KISSIMMEE, Fla. — Chipper Jones was lingering beyond the left-field wall, signing as many autographs as he could, when someone asked the obvious question.
“Do you miss it yet?”
Jones was quick with a reply.
“No,” he said, “not too much.”
Jones has reported to camp with the Atlanta Braves, but don’t get too excited about seeing No. 10 in that familiar uniform. There are no plans for a comeback. If anything, he’s surprised at just how little he misses the game that was such a big part of his life.
He’s kept himself more than busy, from starting up business ventures to running his ranch, from a new romantic relationship to spending time with his kids, from working the banquet circuit to enjoying the solitude of hunting.
“I’m having fun,” Jones said Sunday. “It’s kept my mind off things pretty much. I thought this week would probably be a little more difficult than it has been. But, you know, I really haven’t had the urge to put the uniform on again.”
“That,” he went on, “let’s me know I made the right decision. I had my time. Now, it’s their time.”
Jones will be suiting up until Wednesday, helping out the only major league team he ever played for as a special instructor. He still believes he has something to offer, but cringed at all the former teammates jokingly calling him “coach.”
“I wouldn’t really say I’m a coach,” Jones said, even as someone else walked by and shouted it at him. “I’m more of a … well, I don’t know what you would call me.”
He still fits right in.
When Jason Heyward and Justin Upton walked into the batting cages, Jones shouted, “All right, here come the big dogs!” A short time later, the 40-year-old plopped down on a bench next to Heyward, chatting up the outfielder.
“They’ve got to schedule a day to retire your jersey,” Heyward said, breaking into a big smile. “It better not be one of those getaway night games.”
“Don’t worry,” Jones replied. “We’re gonna keep it short and sweet.”
While the retired third baseman has no desire to get into full-time coaching at this point, he vowed to remain a handy resource should anyone on the Braves need him. He’s always welcome to come around, manager Fredi Gonzalez said, mindful of the leadership role Jones had as a player.
“I still want these guys to succeed,” Jones said. “If I can give them a little nugget here and there to help them, I’m going to do it.”
But, tellingly, he now refers to the Braves as “they” instead of “we.”
He really is retired, and it’s going to stay that way. He had not thrown a ball until he tossed out the ceremonial first pitch for a game at Stetson University on Saturday. While he carried around a fungo bat during Sunday’s workout, he hasn’t actually taken a swing since his final game, a playoff loss to the Cardinals.
“I’m sure these guys are going to egg me on at some point,” Jones said. “But I think my back would break if I took a somewhat competitive swing.”

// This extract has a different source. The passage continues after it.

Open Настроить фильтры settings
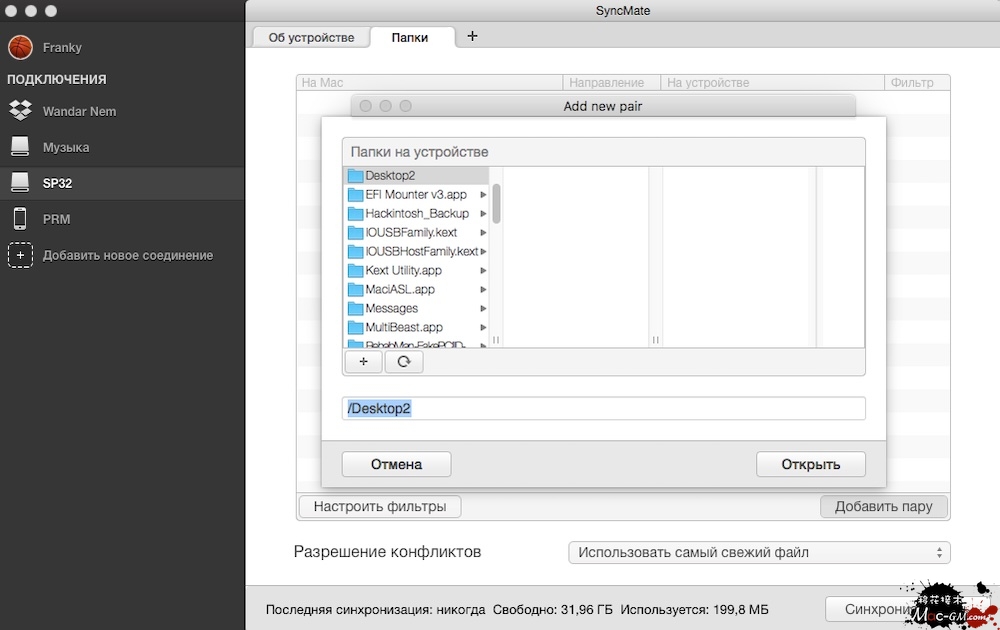This screenshot has height=630, width=1000. click(379, 506)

Pitcher Kris Medlen is still getting used to the idea that Jones is no longer a teammate.
“It’s weird,” Medlen said, shaking his head. “Coach Jones. Hmm.”

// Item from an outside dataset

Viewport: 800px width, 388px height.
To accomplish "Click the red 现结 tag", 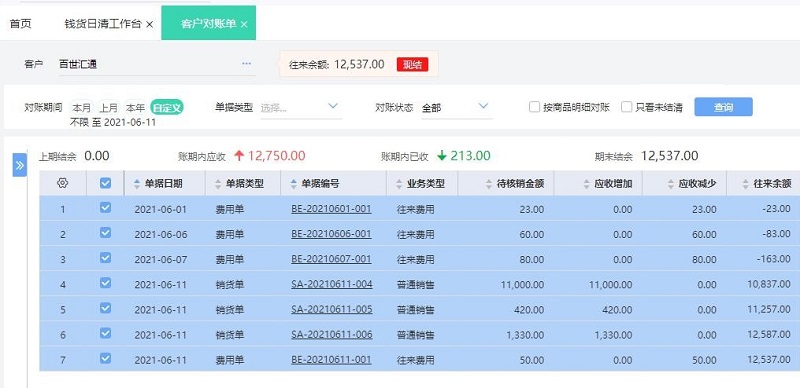I will [x=412, y=64].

Coming off that all-too-brief appearance in the playoffs as a wild-card team — with a throwing error by Jones contributing heavily to the loss — the Braves made a couple of dramatic moves to replace the offensive production that No. 10 provided with such regularity over his 20-plus-year career.
First, they signed B.J. Upton as a free agent for essentially the same money Jones was receiving. Then, they pulled off a blockbuster deal with Arizona to land B.J.’s younger brother, Justin.
It’s early, but Jones likes what he sees.
“They certainly made some sexy moves,” he said. “When this team is going well, it’s going to be an exciting team to watch. Certainly, the three guys in the outfield (Upton, Upton and Heyward) are as dynamic as anybody else’s threesome in baseball.”
That said, Jones is not ready to proclaim the Braves the team to beat in the NL East, not until they prove they can knock off defending champ Washington. And, for all the attention focused on offense-bolstering moves, he figures their success will largely be determined by the pitching staff — mainly, can a rotation led by Kris Medlen and Tim Hudson hand off leads to the bullpen, one of the deepest, most dominant units in the game?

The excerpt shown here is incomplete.